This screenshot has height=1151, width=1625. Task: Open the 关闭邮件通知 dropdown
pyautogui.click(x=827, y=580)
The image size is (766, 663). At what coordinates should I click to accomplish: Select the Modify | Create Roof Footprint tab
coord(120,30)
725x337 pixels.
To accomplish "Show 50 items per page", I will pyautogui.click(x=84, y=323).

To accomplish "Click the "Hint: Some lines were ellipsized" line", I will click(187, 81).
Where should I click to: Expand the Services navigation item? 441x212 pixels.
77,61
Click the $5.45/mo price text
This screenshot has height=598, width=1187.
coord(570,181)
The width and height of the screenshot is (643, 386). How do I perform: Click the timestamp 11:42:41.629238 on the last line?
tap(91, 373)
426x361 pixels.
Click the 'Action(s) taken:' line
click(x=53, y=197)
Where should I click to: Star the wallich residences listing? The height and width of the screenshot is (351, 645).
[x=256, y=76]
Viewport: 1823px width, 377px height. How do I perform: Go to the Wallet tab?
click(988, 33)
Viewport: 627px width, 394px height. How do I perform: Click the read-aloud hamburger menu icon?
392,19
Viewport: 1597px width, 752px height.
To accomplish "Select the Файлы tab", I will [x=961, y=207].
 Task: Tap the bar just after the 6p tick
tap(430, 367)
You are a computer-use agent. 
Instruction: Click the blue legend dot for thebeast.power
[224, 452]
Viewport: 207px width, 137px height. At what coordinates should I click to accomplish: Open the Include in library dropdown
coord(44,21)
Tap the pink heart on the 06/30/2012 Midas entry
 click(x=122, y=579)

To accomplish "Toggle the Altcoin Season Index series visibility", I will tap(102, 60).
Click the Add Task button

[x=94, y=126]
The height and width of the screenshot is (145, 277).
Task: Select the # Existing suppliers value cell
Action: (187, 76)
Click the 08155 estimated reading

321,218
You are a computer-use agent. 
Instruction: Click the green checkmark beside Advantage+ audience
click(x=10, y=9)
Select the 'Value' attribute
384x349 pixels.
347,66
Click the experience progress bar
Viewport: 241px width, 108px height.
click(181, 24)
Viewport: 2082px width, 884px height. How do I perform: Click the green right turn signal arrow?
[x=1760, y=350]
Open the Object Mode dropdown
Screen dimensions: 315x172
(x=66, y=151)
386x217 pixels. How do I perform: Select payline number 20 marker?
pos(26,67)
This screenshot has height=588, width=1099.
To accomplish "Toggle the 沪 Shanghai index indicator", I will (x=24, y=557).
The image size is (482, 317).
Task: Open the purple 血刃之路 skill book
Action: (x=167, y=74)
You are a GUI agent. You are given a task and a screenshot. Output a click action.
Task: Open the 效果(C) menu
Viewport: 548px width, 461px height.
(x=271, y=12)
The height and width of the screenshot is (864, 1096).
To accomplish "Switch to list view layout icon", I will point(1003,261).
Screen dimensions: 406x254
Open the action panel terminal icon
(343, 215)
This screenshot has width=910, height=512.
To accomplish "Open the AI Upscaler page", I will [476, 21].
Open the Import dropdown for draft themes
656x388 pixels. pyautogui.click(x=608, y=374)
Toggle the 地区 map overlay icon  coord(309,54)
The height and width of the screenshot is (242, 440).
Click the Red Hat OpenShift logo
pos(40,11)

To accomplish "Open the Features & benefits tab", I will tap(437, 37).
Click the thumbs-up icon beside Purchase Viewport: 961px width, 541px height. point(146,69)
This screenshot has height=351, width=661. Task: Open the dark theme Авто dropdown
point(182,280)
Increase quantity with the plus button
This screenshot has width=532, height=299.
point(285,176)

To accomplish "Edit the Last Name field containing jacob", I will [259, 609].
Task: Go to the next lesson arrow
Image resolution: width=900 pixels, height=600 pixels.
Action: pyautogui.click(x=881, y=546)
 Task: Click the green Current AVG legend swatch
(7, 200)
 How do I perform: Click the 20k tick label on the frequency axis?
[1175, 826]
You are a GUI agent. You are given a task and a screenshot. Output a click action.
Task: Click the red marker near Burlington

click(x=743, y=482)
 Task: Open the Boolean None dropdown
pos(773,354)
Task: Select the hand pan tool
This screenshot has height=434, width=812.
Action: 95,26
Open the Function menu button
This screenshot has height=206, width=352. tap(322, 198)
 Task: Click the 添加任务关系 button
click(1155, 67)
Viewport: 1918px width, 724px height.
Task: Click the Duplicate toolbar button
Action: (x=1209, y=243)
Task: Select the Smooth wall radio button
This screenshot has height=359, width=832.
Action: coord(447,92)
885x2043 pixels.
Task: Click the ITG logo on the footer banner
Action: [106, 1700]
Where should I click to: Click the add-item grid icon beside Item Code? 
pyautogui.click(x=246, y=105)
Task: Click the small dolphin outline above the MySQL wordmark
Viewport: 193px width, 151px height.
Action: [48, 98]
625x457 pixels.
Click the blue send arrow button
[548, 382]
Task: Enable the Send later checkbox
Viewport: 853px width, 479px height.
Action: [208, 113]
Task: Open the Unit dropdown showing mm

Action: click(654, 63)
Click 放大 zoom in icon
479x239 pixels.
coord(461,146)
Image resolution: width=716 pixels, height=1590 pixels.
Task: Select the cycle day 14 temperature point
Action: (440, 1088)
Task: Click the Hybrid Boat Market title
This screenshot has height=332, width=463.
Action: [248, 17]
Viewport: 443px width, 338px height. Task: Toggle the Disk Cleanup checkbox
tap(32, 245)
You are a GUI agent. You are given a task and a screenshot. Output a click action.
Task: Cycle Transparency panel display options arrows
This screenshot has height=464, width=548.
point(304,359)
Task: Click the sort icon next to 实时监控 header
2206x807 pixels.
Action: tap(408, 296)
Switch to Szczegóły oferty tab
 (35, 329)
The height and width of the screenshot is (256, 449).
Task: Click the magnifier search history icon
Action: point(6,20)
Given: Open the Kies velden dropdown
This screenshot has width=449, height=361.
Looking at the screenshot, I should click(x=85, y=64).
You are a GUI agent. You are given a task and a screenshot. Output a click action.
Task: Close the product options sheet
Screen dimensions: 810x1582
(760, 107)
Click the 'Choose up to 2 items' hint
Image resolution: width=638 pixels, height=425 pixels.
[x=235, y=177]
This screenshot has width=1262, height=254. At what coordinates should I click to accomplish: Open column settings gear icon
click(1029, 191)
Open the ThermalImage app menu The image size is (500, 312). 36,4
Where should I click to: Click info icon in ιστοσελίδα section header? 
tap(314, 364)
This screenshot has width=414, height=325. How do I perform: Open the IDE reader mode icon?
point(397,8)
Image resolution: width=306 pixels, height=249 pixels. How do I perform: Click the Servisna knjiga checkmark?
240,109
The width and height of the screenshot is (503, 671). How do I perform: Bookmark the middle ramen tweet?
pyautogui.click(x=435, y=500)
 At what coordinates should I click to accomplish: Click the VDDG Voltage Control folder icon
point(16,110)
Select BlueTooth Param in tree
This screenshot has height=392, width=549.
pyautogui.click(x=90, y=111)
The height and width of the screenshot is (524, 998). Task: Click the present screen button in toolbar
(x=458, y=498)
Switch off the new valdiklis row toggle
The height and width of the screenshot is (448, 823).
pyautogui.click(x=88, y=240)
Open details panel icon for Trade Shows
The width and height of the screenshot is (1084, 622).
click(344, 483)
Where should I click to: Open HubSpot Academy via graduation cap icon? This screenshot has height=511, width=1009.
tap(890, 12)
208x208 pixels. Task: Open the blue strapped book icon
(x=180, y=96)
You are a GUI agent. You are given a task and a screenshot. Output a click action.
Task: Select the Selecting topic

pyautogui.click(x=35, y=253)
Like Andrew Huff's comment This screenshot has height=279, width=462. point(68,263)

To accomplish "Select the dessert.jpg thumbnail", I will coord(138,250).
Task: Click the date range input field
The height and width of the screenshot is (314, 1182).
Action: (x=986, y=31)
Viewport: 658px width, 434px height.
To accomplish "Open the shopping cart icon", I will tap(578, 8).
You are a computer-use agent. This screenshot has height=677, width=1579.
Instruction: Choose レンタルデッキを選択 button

> **Task prompt**:
For the listing above, identify each line bearing "next".

> **Output of the exercise**:
Task: Go to the next lesson arrow
Task: Click the sort icon next to 实时监控 header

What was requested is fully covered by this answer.